» Record set

· · · · · · ·

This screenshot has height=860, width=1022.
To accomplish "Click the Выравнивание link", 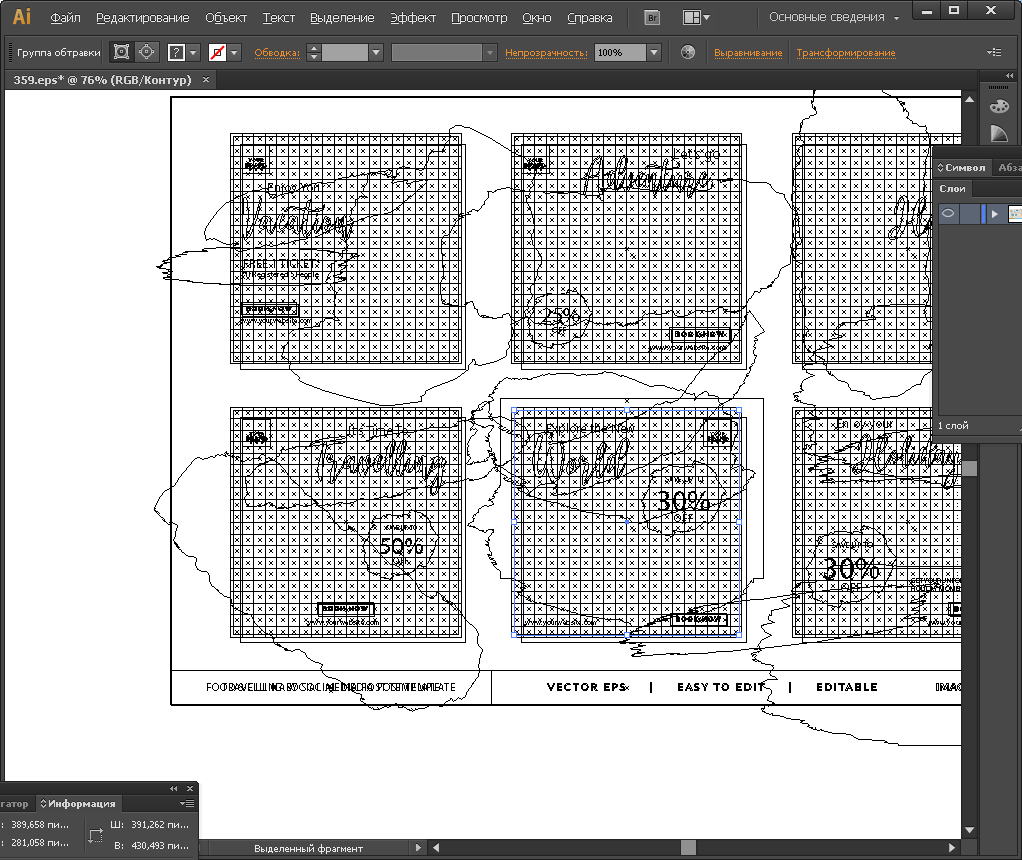I will (748, 52).
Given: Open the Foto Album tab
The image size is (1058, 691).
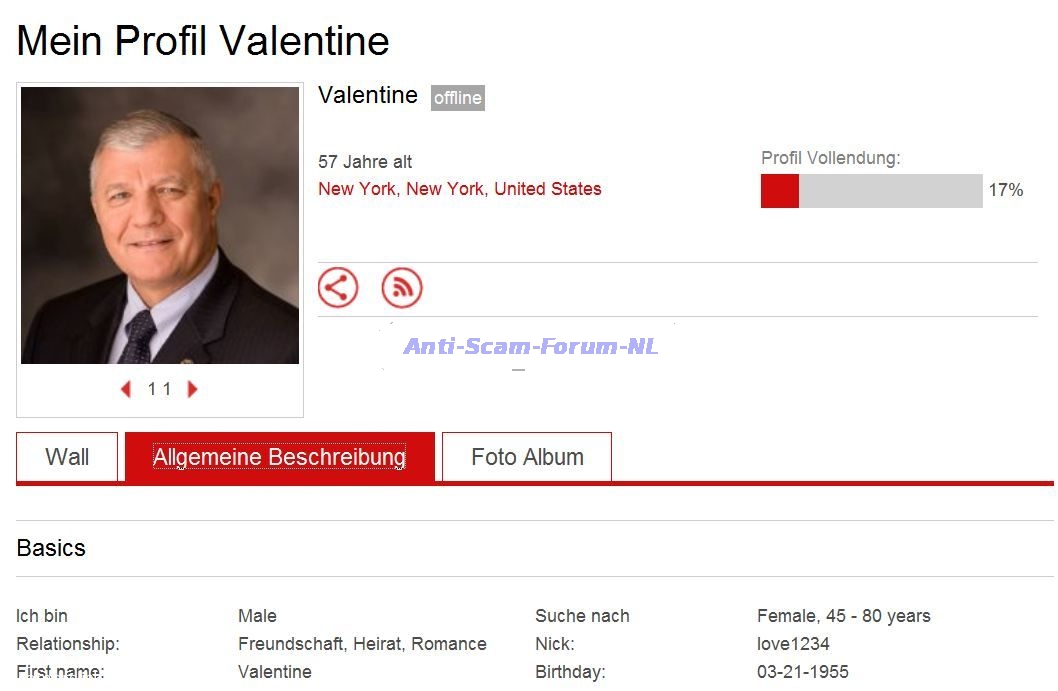Looking at the screenshot, I should [527, 457].
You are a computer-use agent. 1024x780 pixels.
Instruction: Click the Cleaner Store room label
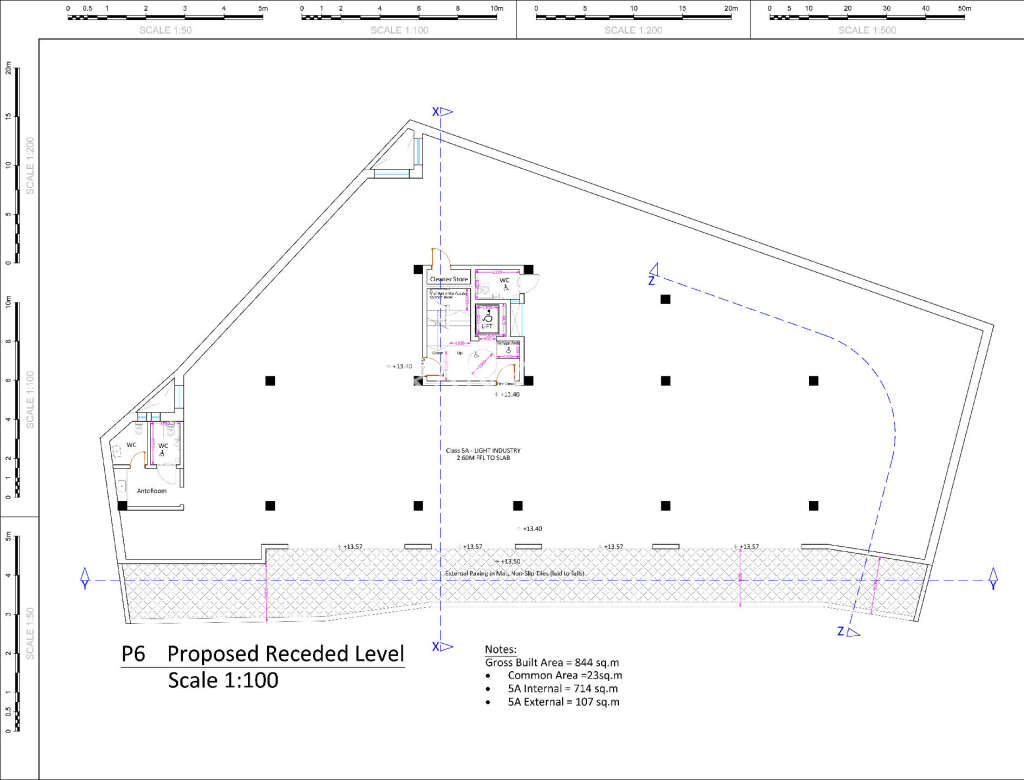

· · · · · · ·

» What is expected
Repeat verbatim the range of lines that opens at the line containing "Given: Open the Foto Album tab" and closes at the last line of the entries, excluding all pictures.

» Result below
Given: Open the Foto Album tab
The image size is (1058, 691).
Looking at the screenshot, I should [527, 457].
You are a computer-use agent. 1024x780 pixels.
Instruction: Click the Cleaner Store room label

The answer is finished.